Isolation and characterization of recombinant DNA clones of avian retroviruses: size heterogeneity and instability of the direct repeat

Abstract

Unintegrated proviral DNA of Schmidt-Ruppin B Rous sarcoma virus was cloned in the bacteriophage .lambda. vector Charon 21A [Escherichia coli EK1 hosts]. Twelve independent recombinant .lambda.SRBtd clones which were derived from the transformation-defective component in the viral preparation were analyzed with restriction endonucleases and molecular hybridization techniques. Three classes of clones were observed.
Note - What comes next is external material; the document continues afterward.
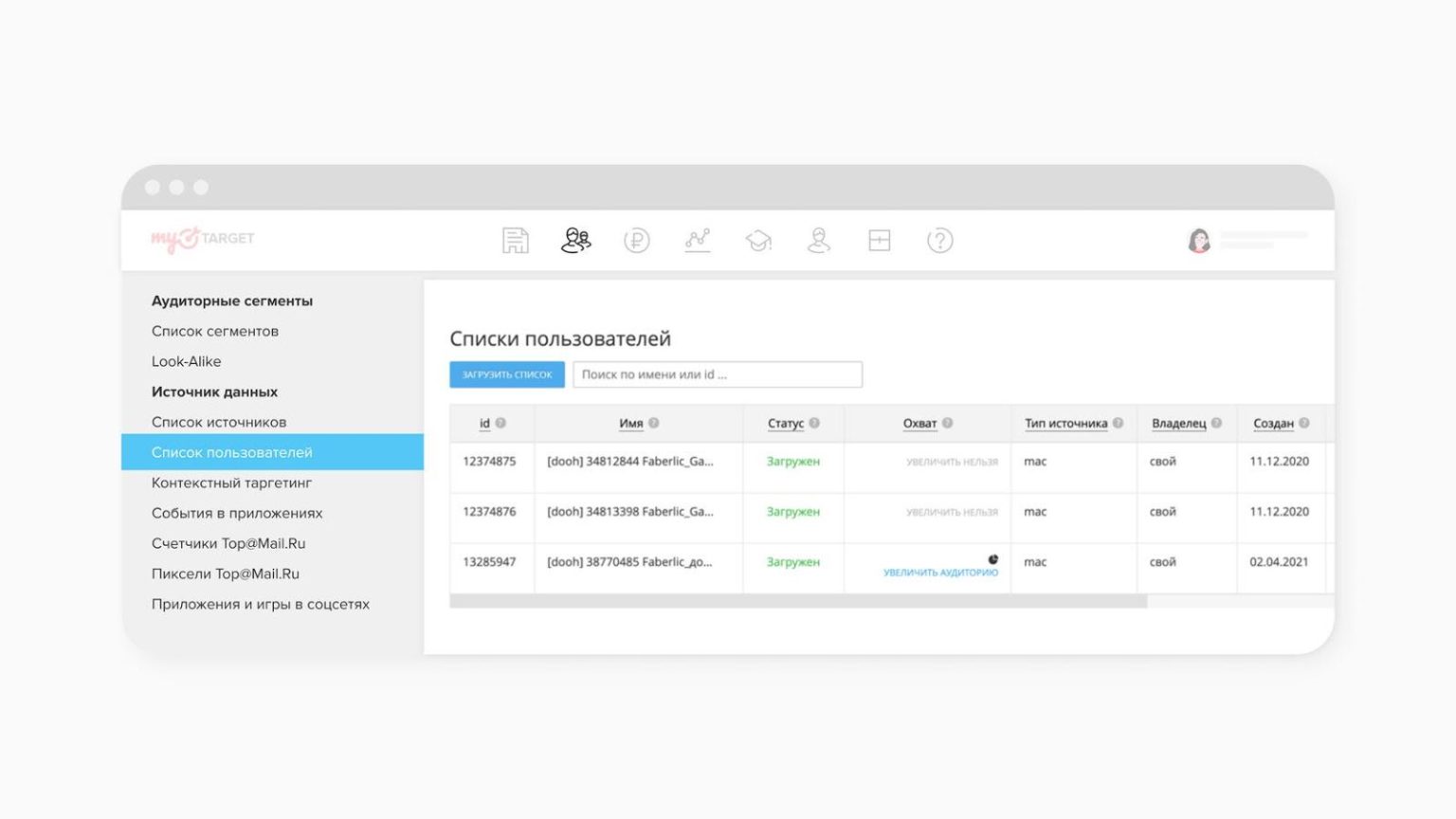The height and width of the screenshot is (819, 1456).
Task: Open the Profile person icon
Action: (x=819, y=241)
Type I clones contained a 5.0 Mdalton insert of viral DNA, type II clones contained phage with 2 size classes of inserts (5.0 and 5.2 Mdaltons), and 1 type III clone contained only a 5.2 Mdalton insert. The smaller insert present in type II clones appeared to be derived by deletion of 1 copy of a directly repeated sequence which was present in the larger insert. Mapping data indicated that the deletion includes all or part of the terminal repeat found in linear double-stranded proviral DNA. Similar results were obtained from .lambda.RAV2 recombinant clones derived from Rous-associated virus type 2. Analysis of DNA from type II and type III clones of .lambda.SRBtd and .lambda.RAV2 revealed limited heterogeneity in the size of the direct repeat.